Scott already covered the awful news, but if anyone is worth a follow-up post, it’s Alex Chilton. Like most of my contemporaries, I came to admire Alex Chilton through his professional admirers; and like everyone who came of age before the Internet, what I knew about him consisted of a host of believable rumors. I’ve never tried to verify those rumors, though, because it was their believability that mattered more than their truth. For example, Alex Chilton indirectly named one of the most important albums of the 1990s via the resilience of a particular lyrical gesture: the sincerely feigned grand statement. On “September Gurls,” he sings:
I loved you, well, never mind.
I’ve been crying, all the time.
That “never mind” alerts us to the fact that the narrator is a liar, albeit a sympathetic one, because if he were actually that nonchalant he wouldn’t be “crying all the time.” Paul Westerberg picks up on the gesture on the aptly titled “Never mind,” in which he sings:
It makes no sense, to apologize.
The words, I thought, I brought, I left behind,
So, never mind.
All over but the shouting, just a waste of time.
Westerberg’s delivery on the second line is ambiguously clipped: he sounds like someone on the verge of tears, but the reason for them could be that he has no idea what to say; that he knows that no matter what he says, it won’t be enough; that he knew what to say, that he had the right words, but that he’s forgotten them; or many an other et cetera. More important for our purposes is what Westerberg learned from Chilton, i.e. how to turn an explicit denial of any significance into an implicit statement of maximal importance.

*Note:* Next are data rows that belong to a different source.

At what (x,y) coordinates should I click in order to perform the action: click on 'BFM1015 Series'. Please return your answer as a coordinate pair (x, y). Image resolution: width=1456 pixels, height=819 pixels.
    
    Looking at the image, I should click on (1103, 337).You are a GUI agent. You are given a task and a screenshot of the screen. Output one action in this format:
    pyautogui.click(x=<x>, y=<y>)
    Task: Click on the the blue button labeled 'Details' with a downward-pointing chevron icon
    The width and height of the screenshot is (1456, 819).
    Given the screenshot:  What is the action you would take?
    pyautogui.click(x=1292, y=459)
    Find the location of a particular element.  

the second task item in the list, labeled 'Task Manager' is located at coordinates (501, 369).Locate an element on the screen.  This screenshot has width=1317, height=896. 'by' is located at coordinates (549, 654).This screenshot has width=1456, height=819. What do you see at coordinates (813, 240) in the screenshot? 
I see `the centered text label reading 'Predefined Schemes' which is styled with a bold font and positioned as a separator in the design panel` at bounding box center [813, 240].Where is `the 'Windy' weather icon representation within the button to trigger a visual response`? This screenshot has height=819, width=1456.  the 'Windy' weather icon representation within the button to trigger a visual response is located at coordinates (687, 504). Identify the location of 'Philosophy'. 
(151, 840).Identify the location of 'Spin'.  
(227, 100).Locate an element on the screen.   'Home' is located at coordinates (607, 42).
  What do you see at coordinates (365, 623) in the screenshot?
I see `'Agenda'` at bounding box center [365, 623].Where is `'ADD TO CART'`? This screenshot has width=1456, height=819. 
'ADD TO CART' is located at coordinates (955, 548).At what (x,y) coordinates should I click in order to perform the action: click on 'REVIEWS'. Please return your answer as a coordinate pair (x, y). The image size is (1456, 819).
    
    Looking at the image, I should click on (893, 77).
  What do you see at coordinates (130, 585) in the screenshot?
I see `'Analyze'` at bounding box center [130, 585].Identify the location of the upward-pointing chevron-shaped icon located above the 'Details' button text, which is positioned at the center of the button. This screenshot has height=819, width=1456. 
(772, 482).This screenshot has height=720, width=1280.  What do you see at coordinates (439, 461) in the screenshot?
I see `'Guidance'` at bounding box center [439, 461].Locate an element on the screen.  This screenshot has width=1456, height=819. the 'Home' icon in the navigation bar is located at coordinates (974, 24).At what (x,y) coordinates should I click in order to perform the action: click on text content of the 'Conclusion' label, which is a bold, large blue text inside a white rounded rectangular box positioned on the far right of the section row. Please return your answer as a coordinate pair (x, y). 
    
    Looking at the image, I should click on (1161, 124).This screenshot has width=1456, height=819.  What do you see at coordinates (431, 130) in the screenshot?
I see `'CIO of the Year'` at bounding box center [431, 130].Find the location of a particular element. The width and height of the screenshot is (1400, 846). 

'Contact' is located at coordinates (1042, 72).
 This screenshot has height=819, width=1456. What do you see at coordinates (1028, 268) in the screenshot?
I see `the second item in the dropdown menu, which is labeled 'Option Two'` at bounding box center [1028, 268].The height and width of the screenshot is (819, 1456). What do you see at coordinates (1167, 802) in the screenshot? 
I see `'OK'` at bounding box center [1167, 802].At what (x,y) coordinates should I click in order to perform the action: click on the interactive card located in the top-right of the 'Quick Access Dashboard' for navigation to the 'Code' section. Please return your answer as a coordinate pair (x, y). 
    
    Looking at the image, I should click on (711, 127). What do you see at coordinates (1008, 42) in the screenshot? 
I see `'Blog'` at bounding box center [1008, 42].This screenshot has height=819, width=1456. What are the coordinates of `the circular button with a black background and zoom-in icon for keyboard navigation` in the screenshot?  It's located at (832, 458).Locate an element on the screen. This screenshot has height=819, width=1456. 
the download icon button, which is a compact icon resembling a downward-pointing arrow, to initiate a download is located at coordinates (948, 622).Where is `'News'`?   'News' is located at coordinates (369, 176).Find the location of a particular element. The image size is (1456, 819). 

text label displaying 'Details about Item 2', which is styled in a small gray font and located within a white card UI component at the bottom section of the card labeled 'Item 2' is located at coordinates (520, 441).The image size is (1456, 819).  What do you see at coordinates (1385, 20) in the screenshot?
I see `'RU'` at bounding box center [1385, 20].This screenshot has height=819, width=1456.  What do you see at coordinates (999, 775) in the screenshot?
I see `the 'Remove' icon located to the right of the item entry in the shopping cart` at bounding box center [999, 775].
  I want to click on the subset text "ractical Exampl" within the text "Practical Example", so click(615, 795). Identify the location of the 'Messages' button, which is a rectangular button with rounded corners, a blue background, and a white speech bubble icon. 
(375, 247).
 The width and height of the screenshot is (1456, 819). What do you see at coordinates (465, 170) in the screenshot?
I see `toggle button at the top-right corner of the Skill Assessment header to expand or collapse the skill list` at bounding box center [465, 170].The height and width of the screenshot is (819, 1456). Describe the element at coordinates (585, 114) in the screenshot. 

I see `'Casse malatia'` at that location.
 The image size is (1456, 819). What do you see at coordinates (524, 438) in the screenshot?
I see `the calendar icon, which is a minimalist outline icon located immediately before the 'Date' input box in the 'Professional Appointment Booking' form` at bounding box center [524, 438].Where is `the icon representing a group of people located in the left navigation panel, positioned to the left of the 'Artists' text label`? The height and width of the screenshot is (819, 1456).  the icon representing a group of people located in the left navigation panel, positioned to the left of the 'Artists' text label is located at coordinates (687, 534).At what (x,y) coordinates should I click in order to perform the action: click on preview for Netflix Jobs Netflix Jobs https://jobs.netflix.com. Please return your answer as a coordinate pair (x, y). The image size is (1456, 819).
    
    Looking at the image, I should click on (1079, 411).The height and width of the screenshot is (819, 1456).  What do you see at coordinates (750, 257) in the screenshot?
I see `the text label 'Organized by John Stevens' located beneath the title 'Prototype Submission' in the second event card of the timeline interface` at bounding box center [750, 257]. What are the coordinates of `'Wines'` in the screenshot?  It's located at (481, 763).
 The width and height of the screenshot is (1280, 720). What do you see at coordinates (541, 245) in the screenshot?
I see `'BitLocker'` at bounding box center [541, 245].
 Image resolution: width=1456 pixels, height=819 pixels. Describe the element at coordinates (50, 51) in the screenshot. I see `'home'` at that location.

What looks like boilerplate passive-aggression on paper is, in “Never mind,” nothing of the sort: Westerberg shouts “never mind” like an interrupted stutterer, out of sheer frustration over his inability to articulate what he means. The result is that, as in “September Gurls,” the words intended to divest a situation of emotional import acquire the very significance their existence is intended to diminish. Which, of course, is why Kurt Cobain named Nirvana’s second album after that Mats track and penned this:
I found it hard, it’s hard to find.
Oh well, whatever, never mind.
That lyric reads like a canned slacker response to adversity, and maybe it is; but in “Smells Like Teen Spirit,” the phrase appears a powerful song, so even absent any solid evidence that Cobain’s citing Westerberg citing Chilton, I could believe he was.
Such was the legend of Alex Chilton in 1991—a full year before Fantasy Records reissued #1 Record and Radio City, meaning that this is what I thought on the strength of the lyrics on the Bangles’ cover of “September Gurls” and his work with the Box Tops. I had absolutely no idea what Big Star would sound like, only that Chilton was a force worth reckoning with.
And so he was.
I’d link to some of his catalog, but I’m still having problems listening to Big Star because of the accident, and anyway, every other blog you read is linking to one of the four Big Star videos on Youtube. Which, when you think about it, is fairly incredible: when I was in high school, I was one of five people I knew who were into Big Star. There must be some powerful process of self-selection at work here, is all I can say.